The franc is already ahead of the mid-year forecast of 1.24 per euro, according to the median of more than 40 strategist estimates compiled by Bloomberg. The currency was overvalued by 11.9 percent in January, according to a gauge of its effective strength in real terms versus 40 trading partners, published in the SNB’s monthly statistical bulletin.
Switzerland’s gross domestic product rose 0.2 percent in the three months through December from the previous quarter, the State Secretariat for Economic Affairs in Bern said in a Feb. 27 statement. That missed the 0.4 percent median estimate in a Bloomberg survey of 18 economists.

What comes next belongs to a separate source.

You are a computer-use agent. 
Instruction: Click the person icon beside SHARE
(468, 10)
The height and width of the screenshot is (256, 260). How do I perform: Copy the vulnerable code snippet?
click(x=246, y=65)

A report this week will show Swiss consumer prices, calculated using a harmonized European Union method, rose 0.3 percent last month from a year ago, according to the median estimate of analysts in a Bloomberg News survey. The highest rate since the SNB introduced the cap is 0.5 percent, reached in July last year.
The SNB’s cap on the franc remains essential to guarantee adequate monetary conditions even if the euro area’s debt crisis has eased, board member Fritz Zurbruegg told Switzerland’s Le Temps newspaper two weeks ago.
“We say in fact the minimum exchange rate remains as long as necessary,” Jordan said in Davos, Switzerland, on Jan. 24. “We have to ensure adequate monetary conditions. For the time being, this is the minimum exchange rate.”
Investors may be more inclined to bet on the yen strengthening than the franc because of the SNB’s resolve to defend its currency, according to Daragh Maher, a foreign-exchange strategist at HSBC Holdings Plc in London.
“There is a natural hunt on for safe havens given the uncertainty over Ukraine, but the ability of the CHF to play this role is severely curtailed by the proximity of the floor,” said Maher. “So if you want to be protected against an escalation of tensions, you have more room for gains being long the yen than you do being long the franc.”
U.S. Secretary of State John Kerry headed to Kiev after the leaders of the Group of Seven nations condemned Russia’s actions as a clear violation of Ukraine’s territorial integrity. While Putin ordered soldiers in western Russia to return to their bases as military exercises ended on schedule today, the Kremlin continues to have 16,000 troops deployed in Crimea.
Options traders are backing away from bets on a weaker Swiss currency.
The premium for options betting on the franc falling versus the euro in 12 months, versus equivalent bets on an advance, has narrowed. The one-year 25-delta risk-reversal rate reached 0.28 percentage point yesterday, the lowest since May 2013, and was at 0.34 percentage point today.
The SNB’s foreign reserves holdings stood at 437.7 billion Swiss francs ($495 billion) in January, compared with 435.2 billion francs in December, data on its website showed Feb 7. Economists had expected them to remain steady at 435.8 billion francs, according to the median of five estimates.
The dollar and the yen will likely be the beneficiaries if SNB defends its cap of 1.20 per euro, said Clement Miller, a Baltimore-based investment strategist at Wilmington Trust Investment Advisors, which manages $79 billion.
“They have the resources to defend the 1.20,” Miller said by phone. “It’s just a question of how much in resources are required to do that. It’s a question of how serious and how protracted this whole crisis becomes.”